The β2_52 kDa GABA_AR subunit isoform is N-glycosylated in postmortem human cortex. Representative images of western blots probed for the β2 GABA_AR subunit in total homogenate, ER and SYN fractions with and without N-glycans cleaved by treatment with the deglycosylating enzyme PNGase F and corresponding graphs of β2 GABA_AR subunit isoform protein expression as a percentage of total β2 GABA_AR subunit in each lane.

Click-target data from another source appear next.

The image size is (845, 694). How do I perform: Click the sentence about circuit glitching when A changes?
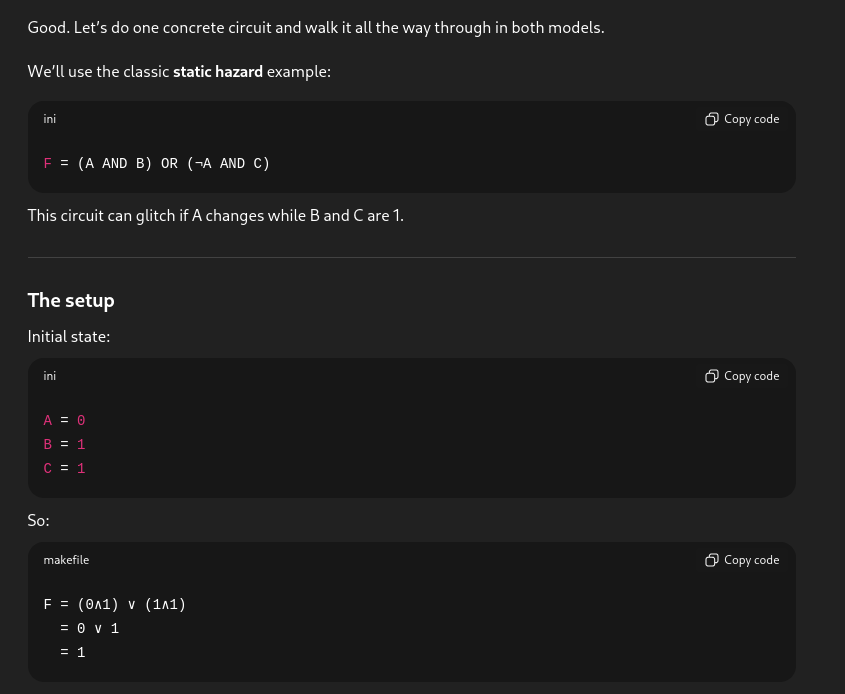point(216,216)
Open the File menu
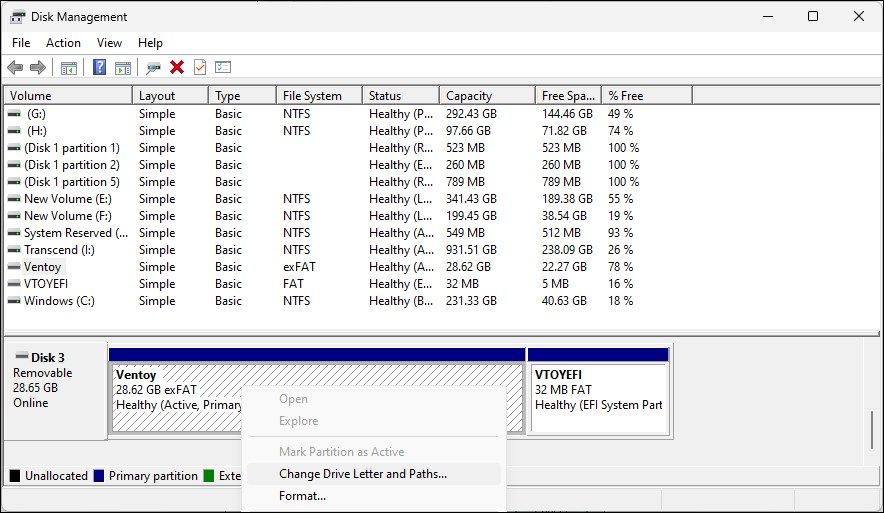This screenshot has width=884, height=513. pos(21,43)
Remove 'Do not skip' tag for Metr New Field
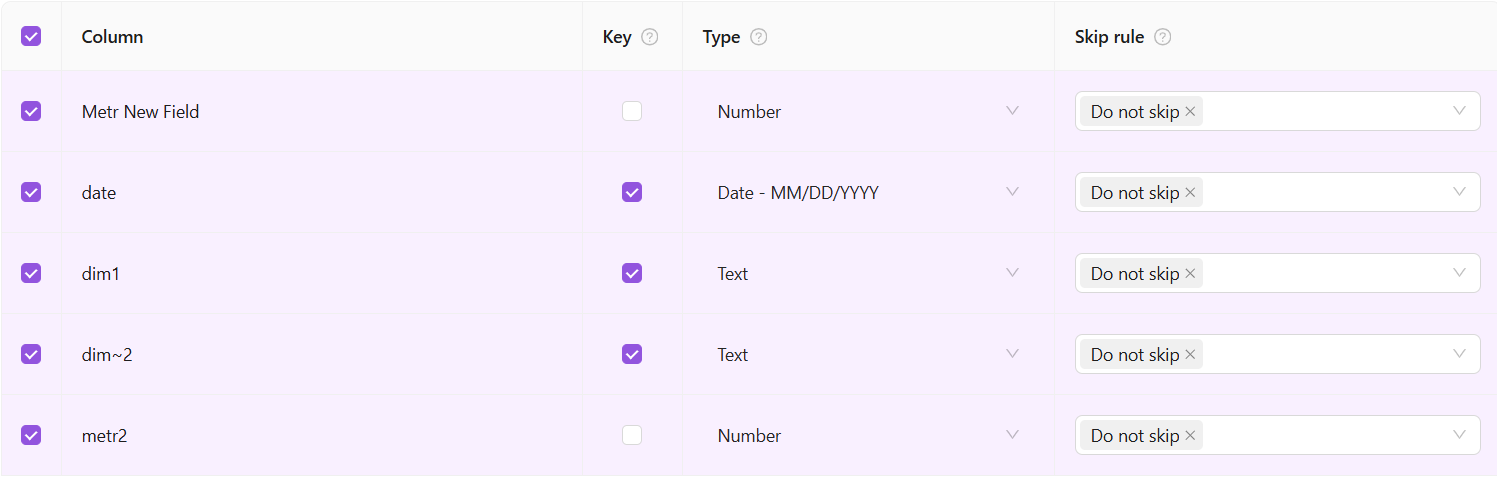 click(1190, 112)
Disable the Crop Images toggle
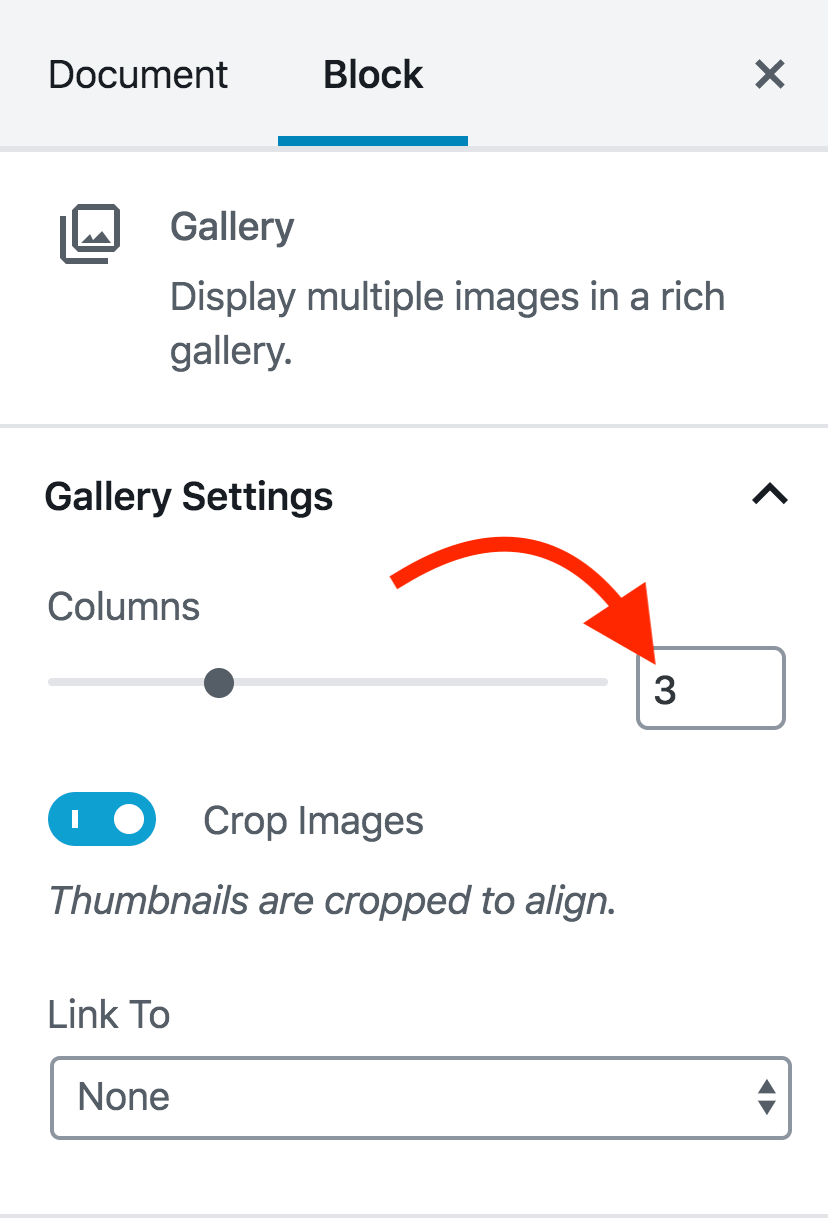The width and height of the screenshot is (828, 1218). click(x=102, y=820)
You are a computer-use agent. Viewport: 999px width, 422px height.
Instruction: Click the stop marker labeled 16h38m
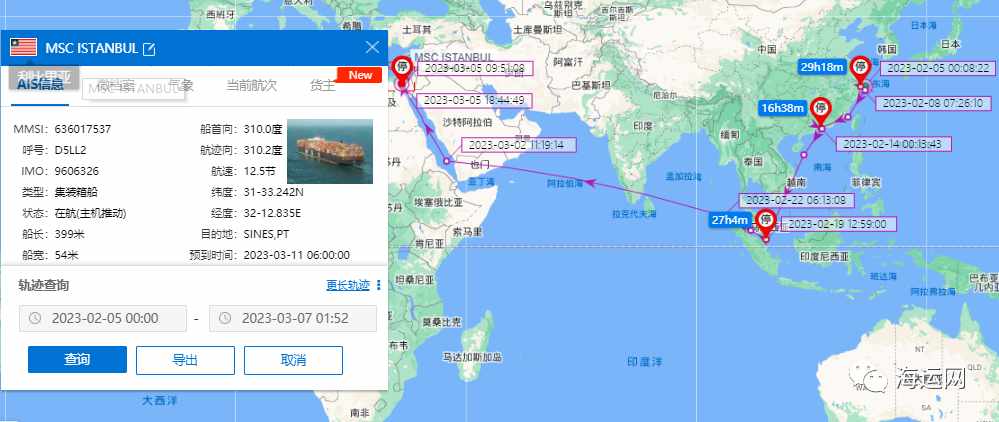pos(821,110)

In brief, subcellular fractions generated from cortical homogenates were denatured and deglycosylated with PNGase F. Image Studio software was used to measure the signal intensity of protein bands at 52, 50 and 48 kDa in each lane. The signal intensity of each isoform was then divided by the sum of signal intensities for all the three isoforms to determine the percentage of total β2 GABA_AR subunit expressed in the lane. After deglycosylation with PNGase F, the percentage of β2_52 kDa GABA_AR is greatly reduced with a corresponding increase of β2_50 kDa GABA_AR expressed in the SYN fraction. The calculated percentage of β2_48 kDa GABA_AR in the ER fraction is also reduced after PNGase F treatment; however, this is likely an artifact due to the low signal intensity values for protein bands measured in those lanes. ER, endoplasmic reticulum; GABA_AR, γ-aminobutyric acid type A receptor; PNGase F, peptide N-glycosidase F; SCZ, schizophrenia; SYN, synapse.